> Work task:
Only the lines below starting at the one that contains "The height and width of the screenshot is (1173, 2184)." and ending at the one that contains "You are a computer-use agent. Viewport: 1070px" are to be reproduced, exactly and with both ends kept.

- - -

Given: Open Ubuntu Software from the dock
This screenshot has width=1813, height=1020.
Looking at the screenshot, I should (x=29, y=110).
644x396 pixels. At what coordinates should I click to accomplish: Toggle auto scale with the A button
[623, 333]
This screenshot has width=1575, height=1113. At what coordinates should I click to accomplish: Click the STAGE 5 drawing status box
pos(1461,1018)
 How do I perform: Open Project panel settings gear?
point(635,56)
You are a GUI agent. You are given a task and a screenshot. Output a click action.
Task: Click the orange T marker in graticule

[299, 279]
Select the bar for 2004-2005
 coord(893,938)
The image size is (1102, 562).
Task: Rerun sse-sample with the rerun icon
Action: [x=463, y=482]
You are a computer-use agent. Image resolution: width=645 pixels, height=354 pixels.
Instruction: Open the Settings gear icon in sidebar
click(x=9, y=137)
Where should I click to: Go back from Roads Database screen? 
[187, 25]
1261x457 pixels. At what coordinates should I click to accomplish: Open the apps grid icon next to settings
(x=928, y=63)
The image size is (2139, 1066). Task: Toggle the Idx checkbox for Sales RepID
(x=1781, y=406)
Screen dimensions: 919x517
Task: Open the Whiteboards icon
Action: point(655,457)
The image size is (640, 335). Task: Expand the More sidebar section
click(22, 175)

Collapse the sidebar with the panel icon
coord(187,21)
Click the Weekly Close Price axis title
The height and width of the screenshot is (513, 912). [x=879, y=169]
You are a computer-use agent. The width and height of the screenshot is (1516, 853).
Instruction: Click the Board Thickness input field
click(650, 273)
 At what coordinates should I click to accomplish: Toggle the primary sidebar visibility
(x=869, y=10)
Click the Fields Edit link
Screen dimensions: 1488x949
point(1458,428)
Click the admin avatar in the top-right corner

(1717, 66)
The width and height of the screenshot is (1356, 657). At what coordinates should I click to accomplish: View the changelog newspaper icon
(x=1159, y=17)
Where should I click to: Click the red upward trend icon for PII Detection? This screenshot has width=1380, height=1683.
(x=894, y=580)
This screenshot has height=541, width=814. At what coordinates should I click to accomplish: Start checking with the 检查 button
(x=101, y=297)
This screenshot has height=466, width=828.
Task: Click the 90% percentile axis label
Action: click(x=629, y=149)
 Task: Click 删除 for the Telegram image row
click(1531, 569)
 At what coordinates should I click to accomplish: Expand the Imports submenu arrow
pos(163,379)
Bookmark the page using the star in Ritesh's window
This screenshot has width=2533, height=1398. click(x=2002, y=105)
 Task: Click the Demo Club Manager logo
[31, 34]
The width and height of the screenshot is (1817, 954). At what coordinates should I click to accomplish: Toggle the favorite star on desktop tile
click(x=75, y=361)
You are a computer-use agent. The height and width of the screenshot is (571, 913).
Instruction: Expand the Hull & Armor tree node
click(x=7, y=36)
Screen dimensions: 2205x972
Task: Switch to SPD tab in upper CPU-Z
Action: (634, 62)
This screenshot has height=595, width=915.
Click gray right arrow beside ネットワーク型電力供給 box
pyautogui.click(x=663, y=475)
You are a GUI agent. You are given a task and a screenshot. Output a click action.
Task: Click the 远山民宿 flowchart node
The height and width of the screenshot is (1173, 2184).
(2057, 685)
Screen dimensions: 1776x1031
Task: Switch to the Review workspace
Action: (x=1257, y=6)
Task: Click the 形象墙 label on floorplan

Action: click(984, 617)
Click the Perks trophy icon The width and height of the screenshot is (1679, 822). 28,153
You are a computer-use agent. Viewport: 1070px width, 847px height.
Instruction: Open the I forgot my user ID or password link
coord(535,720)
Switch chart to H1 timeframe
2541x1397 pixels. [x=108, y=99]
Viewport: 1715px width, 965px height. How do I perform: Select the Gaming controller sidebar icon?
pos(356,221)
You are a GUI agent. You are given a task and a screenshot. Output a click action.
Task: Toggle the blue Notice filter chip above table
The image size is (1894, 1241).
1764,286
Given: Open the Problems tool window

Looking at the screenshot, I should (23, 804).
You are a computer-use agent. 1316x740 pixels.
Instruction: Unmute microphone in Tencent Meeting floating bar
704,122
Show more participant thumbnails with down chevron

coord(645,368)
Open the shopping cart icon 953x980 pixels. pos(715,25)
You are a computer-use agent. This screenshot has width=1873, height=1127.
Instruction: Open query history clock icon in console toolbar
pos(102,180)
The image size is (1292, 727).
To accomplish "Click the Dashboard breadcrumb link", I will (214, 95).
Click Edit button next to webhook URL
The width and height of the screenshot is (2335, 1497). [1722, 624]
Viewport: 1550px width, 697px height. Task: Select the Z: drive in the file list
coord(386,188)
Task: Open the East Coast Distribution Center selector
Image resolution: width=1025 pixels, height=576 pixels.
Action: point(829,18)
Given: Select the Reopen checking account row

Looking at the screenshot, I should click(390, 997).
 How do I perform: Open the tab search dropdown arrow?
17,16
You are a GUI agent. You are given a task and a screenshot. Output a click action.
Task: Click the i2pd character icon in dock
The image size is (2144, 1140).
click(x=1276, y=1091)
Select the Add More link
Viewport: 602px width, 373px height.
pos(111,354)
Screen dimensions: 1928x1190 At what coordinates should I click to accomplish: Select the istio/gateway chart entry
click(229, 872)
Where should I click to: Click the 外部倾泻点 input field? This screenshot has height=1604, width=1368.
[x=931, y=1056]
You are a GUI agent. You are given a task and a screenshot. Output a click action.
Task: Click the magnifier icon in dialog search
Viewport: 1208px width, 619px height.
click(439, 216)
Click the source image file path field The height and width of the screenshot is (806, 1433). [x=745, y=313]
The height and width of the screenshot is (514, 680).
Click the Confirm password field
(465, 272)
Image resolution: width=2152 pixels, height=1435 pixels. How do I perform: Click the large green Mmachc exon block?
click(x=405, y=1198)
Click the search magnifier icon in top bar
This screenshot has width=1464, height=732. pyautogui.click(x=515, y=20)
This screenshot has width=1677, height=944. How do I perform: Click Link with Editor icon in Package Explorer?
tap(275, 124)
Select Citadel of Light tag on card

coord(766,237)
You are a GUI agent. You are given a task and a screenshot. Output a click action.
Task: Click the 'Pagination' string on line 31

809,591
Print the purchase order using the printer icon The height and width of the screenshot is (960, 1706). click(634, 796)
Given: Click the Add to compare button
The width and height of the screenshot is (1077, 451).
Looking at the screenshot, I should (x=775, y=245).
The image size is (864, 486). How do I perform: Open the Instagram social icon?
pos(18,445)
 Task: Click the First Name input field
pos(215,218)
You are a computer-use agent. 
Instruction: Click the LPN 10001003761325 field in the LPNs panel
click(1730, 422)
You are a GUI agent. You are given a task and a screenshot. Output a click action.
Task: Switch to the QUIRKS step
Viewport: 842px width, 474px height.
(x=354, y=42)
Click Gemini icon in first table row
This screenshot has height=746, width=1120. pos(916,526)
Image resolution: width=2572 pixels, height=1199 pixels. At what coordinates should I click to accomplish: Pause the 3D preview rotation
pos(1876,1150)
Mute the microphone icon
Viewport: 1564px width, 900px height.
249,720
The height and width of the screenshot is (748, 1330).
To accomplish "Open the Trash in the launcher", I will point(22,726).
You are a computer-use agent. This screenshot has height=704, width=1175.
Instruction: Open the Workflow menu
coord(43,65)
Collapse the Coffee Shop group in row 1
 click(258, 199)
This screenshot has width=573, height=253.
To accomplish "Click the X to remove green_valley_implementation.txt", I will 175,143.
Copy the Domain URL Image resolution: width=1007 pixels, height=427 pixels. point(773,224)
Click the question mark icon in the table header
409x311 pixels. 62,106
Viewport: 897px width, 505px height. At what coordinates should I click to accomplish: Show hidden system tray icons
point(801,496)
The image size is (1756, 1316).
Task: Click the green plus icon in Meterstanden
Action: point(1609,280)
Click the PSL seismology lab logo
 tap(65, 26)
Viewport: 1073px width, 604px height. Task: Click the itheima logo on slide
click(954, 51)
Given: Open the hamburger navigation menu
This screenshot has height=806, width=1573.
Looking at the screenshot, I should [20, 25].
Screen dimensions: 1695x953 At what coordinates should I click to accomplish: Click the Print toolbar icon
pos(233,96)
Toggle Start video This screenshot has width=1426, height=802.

- - -

> Solution to this exercise:
The height and width of the screenshot is (1173, 2184).
(2057, 685)
Screen dimensions: 1776x1031
Task: Switch to the Review workspace
Action: (x=1257, y=6)
Task: Click the 形象墙 label on floorplan

Action: click(984, 617)
Click the Perks trophy icon The width and height of the screenshot is (1679, 822). 28,153
You are a computer-use agent. Viewport: 1070px width, 847px height.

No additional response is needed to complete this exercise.